If you are new to investing and are confused by other investors’ use of bull and bear markets, then you’ve come to the right place. This article is written to guide you through these terms and tell you their difference.
Moreover, this article will cover the basics of this topic, and if you are interested to learn more, you can check out the author Percival Knight, who is an experienced trader. Bull and bear markets are the two phases of the market based on the increase and decrease of the board index over two months. Let’s go over them one by one.
Favorable economic conditions give birth to bull markets. It is a 20% increase in the board market index over at least two months. A rise in the cost of a company’s shares is also one of the indications of a bull market. As the investors believe the uptrend will continue for a long time, they are comfortable with their money remaining in the bull market.
Moreover, since this tendency can help them earn a profit because the stock prices are rising, the investors keep the money and invest more to gain as much as possible from this situation.
Most investors are “bullish”, meaning they invest during this phase. A bull market lasts longer than a bear market. But the average amount of years it can last is 6.6 years. During this period, the average profit can reach 339%.
According to the SEC, a 20% decline in stock prices over a duration of two months at least indicates a bear market. The market sentiment during this period is not very hopeful.
Economic downfall or uncertainty caused by geopolitical dangers or bursting market bubbles gives birth to this phase. Selling investments to ensure that a significant loss is not suffered during a bear market is the typical behavior of investors. This selling of investment causes the already falling prices to fall more because they sell their stocks believing that the downward trend will continue. The average duration of this trend is 1.3 years, and the average amount of losses within that duration is 38%.
Origin of the Names
People point to different stories when asked about the origin of these names. However, the most common of them all is due to the way these animals ferociously attack their prey. In the case of a bull, it would thrust its horns up in the air and charge ahead. Whereas, in the case of a bear, it will grab its victim by its claws and then drag it down.
Differences Between a Bull and a Bear Market
Both these markets can affect the various economic indicators significantly but in different ways. The main indicators are employment rates, supply, demand, and interest rates. To ensure you are investing your money correctly, you should know the differences between these two phases.
Supply and Demand
In the bull phase of the market, the stock prices increase. A great demand for the shares follows an increase in stock prices. However, unfortunately, this demand is not met because few people are willing to sell their stocks. It is because fewer people want to sell the securities, but many people want to buy them.
Whereas in a bear market, due to the decreasing stock, people want to sell their shares, but the demand is deficient. Because of this, the share prices plummet.
The people’s reaction to the market conditions is termed investor sentiment. It is crucial to the market because it acts as a determining factor for its rise or fall. That is why the two variables, i.e., the stock market performance and investor sentiment, are co-dependent. For example, when there is a bear phase of the market, the market is already going in a downward trend, and the investors then sell their stock, increasing the downward trend.
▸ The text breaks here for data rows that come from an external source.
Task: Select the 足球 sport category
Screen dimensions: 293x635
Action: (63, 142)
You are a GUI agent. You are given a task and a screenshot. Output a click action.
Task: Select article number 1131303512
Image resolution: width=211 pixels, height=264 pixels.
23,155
Gross Domestic Product (GDP)
The gross domestic product also depends on the market’s phase. In the bear phase, the market is already in a recession. Therefore, people do not buy much, which causes the GDP to decrease.
In the bull phase, on the contrary, the investors are putting in more money in the market, which causes the companies’ revenues to increase. With the increase in revenue, the employees’ salaries are guaranteed to rise, which leads to people spending more money on buying stuff. Hence, the GDP increases.
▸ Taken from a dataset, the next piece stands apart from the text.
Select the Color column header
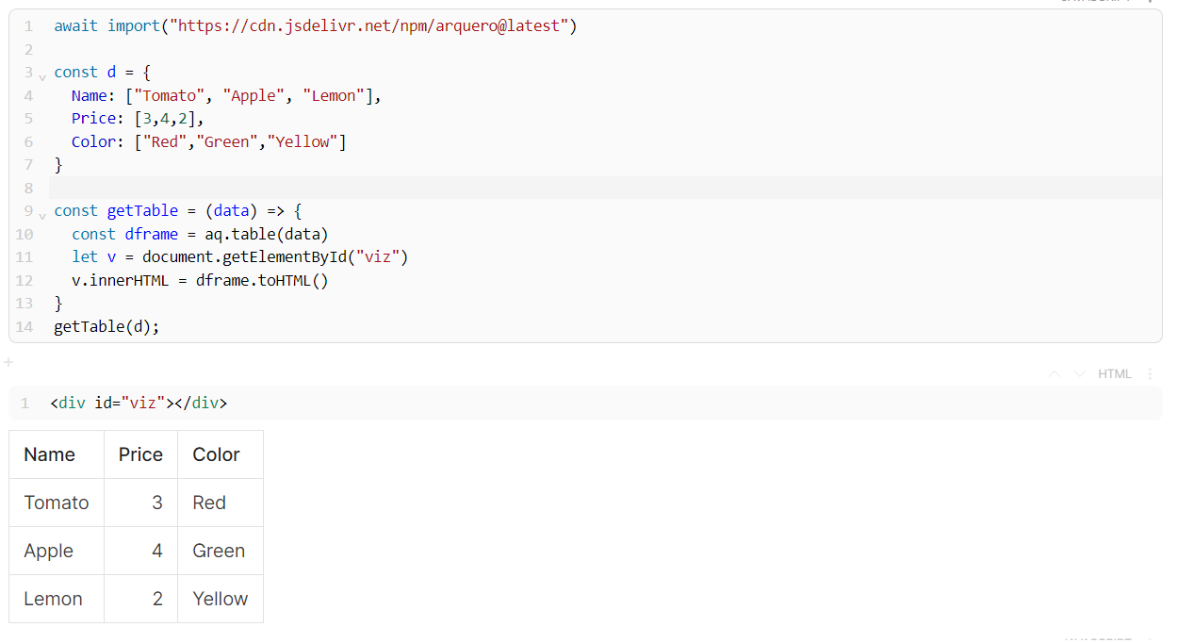 [216, 454]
The unemployment rate is also one of the differences between the bull market and the bear market. It is because it depends on these phases. If the unemployment rate is high, the bear phase is going on – the companies have little revenue to pay the workers’ salaries; hence they either do not hire workers or have to fire some.
Whereas during the bull phase, the investors invest more money in the market, the companies’ revenue increases, and so do employment opportunities. Hence, the unemployment rate goes down during the bull phase.
Inflation normally occurs within the bull phase. However, a bear phase may result in high inflation under some circumstances. The cause of inflation in the bull market is increased demand for products and services. In contrast, the decrease in order in the bear phase becomes the cause of deflation.
There is also a difference in interest rates in both bear and bull markets. In bull markets, there is a low interest rate. A high interest rate can be seen in the bear market. In bull phases, because of the low interest rates, the companies tend to expand by borrowing money. On the other hand, high interest rates prove to hinder the company’s growth.
You should not try to time the market. It is because you could lose a lot of profit by selling too quickly or hoarding an investment. It is in your best interest to plan according to the conditions of the market at the present moment. Your primary focus should not be on whether to invest but on how you will invest.
Lastly, instead of selling your assets, you should try to hold a diversified mix of assets when the market puts you in an uncomfortable position. It’s always better to have a combination of stocks, commodities, and pairs, instead of hoarding up just one type of investment. This will ensure that when the market fluctuates for one kind of asset, you will still have backup assets to fall onto as you let go of one type of asset.